### SOURCE TEXT
J&J sees Pfizer deal breaking even a year earlier

New Brunswick, New Jersey

Johnson & Johnson (J&J) said that it expects its $16.6 billion acquisition of Pfizer Consumer Health to break even or increase earnings modestly by 2009, a year earlier than previously expected. Colleen Goggins, Worldwide Chairwoman of J&J's Consumer Group, said that the integration of Pfizer Consumer Health is expected to result in cost savings of $500 million to $600 million in 2009. The acquisition of the Pfizer unit, which closed in late 2006, brought J&J big brand names, which Goggins said that J&J can expand using its extensive global infrastructure. Some of the brands include Listerine mouthwash, Nicorette stop-smoking chewing gum, and over-the-counter allergy medication Zyrtec.

Separately, J&J said that it plans to file in 2010 for US approval of Cypher Elite, an improved version of its Cypher drug-eluting stent already on the US market. It said that it will seek European and US approvals for its Nevo Sirolimus-eluting heart stent in 2009 and 2011, respectively. "We have begun clinical trials on Nevo," said Caruso, noting that it is using Sirolimus, which is the drug used on its existing stent, Cypher, on the stent platform it acquired when it bought Conor Medsystems last year. "It's also a redesign of the stent itself," he added.

J&J, whose stent sales fell some 34 percent in 2007, projected only one percent compound annual growth for all drug-eluting stents worldwide between 2007 and 2012. The company said that the total market for these devices, which prop open diseased arteries and deliver medication to keep them clear, will be $4 billion by 2012. Using Conor's reservoir stent technology, the company can use more than a single drug on a stent, including antiplatelet agents to mitigate the risk of developing blood clots.

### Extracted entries
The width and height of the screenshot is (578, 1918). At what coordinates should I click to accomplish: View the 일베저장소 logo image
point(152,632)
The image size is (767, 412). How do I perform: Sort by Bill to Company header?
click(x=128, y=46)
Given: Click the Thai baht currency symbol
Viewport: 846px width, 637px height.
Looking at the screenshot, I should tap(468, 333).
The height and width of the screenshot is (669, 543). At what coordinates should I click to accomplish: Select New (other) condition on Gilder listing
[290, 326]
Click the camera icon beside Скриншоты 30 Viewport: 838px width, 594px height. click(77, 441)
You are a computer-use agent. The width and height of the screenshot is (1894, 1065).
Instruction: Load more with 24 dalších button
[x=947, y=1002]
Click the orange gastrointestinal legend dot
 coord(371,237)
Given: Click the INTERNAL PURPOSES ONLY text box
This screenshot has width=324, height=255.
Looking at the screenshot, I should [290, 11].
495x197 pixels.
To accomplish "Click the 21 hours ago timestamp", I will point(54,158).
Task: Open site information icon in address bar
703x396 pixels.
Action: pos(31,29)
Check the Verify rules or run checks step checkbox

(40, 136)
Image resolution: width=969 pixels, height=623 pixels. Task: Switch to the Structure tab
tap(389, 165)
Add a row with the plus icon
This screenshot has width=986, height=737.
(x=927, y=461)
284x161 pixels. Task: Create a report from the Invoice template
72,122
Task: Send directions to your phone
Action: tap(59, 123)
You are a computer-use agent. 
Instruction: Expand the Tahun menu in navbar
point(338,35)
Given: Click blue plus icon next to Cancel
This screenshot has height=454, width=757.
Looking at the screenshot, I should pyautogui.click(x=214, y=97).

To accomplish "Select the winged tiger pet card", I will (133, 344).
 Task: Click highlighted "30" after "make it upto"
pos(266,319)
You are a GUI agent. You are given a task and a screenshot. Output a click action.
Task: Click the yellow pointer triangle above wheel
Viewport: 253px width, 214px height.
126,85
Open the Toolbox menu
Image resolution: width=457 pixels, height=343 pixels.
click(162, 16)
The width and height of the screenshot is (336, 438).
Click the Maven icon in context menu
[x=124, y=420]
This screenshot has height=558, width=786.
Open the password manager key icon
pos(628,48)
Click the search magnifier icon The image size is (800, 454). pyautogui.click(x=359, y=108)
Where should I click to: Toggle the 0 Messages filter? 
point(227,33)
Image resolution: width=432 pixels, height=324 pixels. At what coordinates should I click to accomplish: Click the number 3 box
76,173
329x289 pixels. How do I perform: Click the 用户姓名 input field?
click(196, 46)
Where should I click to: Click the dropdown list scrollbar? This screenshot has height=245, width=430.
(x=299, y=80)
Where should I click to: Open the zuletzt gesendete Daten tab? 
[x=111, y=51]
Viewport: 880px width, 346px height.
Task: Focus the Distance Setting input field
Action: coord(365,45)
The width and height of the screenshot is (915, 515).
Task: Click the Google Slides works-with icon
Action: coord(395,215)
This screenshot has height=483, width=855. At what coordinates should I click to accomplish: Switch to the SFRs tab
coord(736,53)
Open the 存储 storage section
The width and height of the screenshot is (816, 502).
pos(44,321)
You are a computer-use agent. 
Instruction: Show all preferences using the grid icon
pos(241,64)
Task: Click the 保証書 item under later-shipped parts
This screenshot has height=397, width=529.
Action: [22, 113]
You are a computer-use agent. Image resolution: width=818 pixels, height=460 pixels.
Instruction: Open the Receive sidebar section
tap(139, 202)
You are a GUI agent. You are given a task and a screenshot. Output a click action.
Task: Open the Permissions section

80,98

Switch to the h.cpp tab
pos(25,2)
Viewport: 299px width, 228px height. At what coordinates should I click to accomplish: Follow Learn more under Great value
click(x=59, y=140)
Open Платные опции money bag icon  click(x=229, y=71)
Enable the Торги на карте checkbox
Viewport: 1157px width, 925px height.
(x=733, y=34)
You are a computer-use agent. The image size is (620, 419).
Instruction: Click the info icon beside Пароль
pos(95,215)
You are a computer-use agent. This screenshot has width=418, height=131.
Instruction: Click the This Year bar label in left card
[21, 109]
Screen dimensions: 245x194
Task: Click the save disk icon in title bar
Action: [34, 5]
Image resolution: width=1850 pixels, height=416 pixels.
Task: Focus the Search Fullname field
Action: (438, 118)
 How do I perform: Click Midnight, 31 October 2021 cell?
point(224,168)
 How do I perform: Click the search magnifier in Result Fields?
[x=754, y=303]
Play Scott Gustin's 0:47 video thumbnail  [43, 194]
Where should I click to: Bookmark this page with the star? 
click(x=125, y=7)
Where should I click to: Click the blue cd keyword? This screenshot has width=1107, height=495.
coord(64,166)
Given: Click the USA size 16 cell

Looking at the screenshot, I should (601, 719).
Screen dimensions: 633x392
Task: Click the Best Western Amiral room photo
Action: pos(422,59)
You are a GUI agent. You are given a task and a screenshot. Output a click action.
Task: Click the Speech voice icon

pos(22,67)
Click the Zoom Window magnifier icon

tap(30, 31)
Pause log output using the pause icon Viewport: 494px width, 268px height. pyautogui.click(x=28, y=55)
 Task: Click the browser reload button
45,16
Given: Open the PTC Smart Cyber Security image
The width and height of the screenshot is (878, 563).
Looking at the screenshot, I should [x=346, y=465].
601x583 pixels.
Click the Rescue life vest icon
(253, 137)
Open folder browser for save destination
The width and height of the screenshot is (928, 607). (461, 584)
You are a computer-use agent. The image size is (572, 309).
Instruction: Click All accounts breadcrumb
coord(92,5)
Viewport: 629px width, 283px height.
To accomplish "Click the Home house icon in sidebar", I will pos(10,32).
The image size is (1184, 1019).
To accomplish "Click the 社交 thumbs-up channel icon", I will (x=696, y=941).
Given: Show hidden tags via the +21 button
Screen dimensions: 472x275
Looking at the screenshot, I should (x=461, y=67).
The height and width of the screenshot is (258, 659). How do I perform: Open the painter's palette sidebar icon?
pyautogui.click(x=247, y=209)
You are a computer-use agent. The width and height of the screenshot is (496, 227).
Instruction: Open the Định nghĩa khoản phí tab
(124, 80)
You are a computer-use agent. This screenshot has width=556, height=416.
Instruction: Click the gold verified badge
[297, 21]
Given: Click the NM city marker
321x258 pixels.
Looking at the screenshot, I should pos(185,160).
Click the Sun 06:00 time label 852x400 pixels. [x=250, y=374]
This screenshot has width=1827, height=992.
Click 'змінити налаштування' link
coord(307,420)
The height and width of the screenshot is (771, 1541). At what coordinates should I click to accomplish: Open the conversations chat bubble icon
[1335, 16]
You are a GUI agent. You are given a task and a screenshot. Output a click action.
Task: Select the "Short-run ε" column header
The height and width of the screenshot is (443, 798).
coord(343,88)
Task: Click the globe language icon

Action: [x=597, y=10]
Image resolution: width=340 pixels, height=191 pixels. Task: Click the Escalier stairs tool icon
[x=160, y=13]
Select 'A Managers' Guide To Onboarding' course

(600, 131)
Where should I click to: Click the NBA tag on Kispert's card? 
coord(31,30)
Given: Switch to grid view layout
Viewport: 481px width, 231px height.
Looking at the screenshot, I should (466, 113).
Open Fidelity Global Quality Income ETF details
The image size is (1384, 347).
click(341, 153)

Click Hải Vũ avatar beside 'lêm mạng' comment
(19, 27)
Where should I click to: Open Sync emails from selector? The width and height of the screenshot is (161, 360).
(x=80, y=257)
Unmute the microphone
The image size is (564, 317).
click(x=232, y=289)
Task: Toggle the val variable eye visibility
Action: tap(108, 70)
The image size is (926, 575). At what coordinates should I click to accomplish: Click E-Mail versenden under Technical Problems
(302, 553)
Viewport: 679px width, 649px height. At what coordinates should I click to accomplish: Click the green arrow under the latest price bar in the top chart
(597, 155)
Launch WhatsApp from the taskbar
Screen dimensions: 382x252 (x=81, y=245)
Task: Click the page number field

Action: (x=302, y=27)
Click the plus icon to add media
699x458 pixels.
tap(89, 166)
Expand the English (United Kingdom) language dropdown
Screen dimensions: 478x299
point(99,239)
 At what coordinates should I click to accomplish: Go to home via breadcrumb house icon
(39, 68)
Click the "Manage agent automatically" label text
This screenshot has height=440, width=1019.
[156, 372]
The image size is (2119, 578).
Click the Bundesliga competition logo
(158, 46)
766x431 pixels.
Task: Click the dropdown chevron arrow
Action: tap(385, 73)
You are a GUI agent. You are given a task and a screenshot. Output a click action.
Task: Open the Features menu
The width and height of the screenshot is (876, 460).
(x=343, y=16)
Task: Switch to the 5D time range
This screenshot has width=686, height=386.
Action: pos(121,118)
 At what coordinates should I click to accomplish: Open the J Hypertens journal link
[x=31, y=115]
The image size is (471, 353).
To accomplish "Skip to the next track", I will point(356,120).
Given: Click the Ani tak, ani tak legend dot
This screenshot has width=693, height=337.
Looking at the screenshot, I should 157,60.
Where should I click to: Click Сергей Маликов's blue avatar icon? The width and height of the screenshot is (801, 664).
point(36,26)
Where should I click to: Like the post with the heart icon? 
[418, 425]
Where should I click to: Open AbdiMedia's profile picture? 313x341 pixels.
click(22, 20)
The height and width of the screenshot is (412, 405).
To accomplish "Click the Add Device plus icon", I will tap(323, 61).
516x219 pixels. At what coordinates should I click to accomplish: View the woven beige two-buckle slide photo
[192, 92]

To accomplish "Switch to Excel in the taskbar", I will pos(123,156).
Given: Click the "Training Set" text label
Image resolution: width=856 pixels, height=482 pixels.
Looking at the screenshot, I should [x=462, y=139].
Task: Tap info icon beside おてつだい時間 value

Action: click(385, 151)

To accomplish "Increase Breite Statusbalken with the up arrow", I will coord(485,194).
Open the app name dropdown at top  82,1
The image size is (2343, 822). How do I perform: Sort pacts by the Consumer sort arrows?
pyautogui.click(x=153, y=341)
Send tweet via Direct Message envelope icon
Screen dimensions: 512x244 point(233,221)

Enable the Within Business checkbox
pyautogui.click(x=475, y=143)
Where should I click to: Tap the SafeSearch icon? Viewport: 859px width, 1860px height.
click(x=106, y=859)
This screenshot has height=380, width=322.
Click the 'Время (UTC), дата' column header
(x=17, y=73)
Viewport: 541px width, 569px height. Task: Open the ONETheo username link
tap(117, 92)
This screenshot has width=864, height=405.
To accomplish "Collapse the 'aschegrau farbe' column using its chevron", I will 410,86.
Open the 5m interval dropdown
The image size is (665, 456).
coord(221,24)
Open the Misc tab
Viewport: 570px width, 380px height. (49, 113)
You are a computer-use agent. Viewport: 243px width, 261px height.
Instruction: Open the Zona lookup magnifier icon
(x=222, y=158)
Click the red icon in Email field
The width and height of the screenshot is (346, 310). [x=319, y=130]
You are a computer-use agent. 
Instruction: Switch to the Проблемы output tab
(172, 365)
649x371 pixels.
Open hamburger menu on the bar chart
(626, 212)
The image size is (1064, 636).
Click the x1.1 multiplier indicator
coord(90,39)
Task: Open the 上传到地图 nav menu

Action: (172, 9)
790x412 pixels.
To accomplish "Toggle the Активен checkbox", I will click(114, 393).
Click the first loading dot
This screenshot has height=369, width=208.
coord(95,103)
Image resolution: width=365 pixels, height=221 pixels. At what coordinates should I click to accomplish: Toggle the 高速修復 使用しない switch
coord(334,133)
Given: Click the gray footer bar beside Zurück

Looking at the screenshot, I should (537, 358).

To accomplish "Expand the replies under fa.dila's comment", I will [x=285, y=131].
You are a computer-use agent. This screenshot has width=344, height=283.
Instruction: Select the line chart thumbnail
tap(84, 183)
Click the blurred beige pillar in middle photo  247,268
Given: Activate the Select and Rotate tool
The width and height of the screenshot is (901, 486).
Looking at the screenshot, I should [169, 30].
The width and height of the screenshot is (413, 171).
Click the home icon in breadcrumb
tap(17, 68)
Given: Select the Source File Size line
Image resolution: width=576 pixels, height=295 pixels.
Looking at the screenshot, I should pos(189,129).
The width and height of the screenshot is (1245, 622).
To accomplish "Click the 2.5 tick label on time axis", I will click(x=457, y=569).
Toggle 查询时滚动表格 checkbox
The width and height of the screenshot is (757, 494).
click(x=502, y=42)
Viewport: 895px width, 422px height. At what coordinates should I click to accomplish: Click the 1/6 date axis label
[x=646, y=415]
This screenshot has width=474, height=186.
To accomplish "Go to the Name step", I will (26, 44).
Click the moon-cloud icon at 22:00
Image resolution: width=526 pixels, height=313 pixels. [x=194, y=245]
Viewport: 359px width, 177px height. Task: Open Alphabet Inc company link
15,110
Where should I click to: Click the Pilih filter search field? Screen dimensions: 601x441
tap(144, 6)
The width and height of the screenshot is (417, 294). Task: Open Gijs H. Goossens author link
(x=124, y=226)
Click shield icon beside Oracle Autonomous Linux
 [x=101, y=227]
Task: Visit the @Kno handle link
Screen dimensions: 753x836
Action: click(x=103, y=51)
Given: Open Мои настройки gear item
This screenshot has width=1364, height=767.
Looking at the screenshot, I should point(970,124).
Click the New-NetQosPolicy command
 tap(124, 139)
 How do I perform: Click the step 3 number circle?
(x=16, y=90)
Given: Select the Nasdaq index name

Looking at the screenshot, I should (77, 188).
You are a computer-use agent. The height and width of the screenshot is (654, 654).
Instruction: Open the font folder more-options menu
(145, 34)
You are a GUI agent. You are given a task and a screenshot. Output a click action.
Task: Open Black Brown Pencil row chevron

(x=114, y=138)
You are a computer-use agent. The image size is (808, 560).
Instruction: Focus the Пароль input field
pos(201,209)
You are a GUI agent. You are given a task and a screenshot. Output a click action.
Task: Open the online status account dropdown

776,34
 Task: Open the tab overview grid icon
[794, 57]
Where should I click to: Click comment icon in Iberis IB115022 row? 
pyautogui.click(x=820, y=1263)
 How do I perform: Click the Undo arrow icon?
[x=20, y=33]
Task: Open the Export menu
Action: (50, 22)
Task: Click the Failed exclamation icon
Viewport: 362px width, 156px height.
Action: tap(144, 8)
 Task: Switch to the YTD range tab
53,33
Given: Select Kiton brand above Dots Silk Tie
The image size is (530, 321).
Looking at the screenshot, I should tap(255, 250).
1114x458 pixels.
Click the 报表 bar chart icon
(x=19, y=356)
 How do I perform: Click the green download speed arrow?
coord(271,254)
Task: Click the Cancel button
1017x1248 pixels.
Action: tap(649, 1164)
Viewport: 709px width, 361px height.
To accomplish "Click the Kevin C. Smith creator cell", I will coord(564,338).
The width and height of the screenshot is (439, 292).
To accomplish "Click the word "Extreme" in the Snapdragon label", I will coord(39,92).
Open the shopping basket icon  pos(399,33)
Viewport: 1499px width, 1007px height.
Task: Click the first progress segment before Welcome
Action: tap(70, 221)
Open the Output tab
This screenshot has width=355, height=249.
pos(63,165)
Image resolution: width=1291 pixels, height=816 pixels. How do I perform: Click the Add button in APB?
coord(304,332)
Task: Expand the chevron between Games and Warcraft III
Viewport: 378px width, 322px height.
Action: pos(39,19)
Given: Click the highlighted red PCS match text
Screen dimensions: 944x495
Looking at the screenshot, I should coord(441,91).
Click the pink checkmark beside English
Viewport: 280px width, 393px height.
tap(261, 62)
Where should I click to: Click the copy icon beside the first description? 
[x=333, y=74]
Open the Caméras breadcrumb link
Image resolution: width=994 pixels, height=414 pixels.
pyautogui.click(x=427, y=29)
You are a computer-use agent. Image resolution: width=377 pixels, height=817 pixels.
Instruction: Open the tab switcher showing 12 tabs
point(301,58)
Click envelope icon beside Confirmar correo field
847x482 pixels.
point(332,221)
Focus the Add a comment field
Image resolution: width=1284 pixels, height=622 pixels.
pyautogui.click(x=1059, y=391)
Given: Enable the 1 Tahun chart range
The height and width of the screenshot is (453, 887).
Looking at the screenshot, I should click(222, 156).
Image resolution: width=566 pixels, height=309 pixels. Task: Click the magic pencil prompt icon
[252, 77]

### YOUR TASK
Write down the passage of the J&J article between "J&J, whose stent" and "developing blood clots.", inclusive, word for word. You can do this without the entries.

### EXERCISE RESPONSE
J&J, whose stent sales fell some 34 percent in 2007, projected only one percent compound annual growth for all drug-eluting stents worldwide between 2007 and 2012. The company said that the total market for these devices, which prop open diseased arteries and deliver medication to keep them clear, will be $4 billion by 2012. Using Conor's reservoir stent technology, the company can use more than a single drug on a stent, including antiplatelet agents to mitigate the risk of developing blood clots.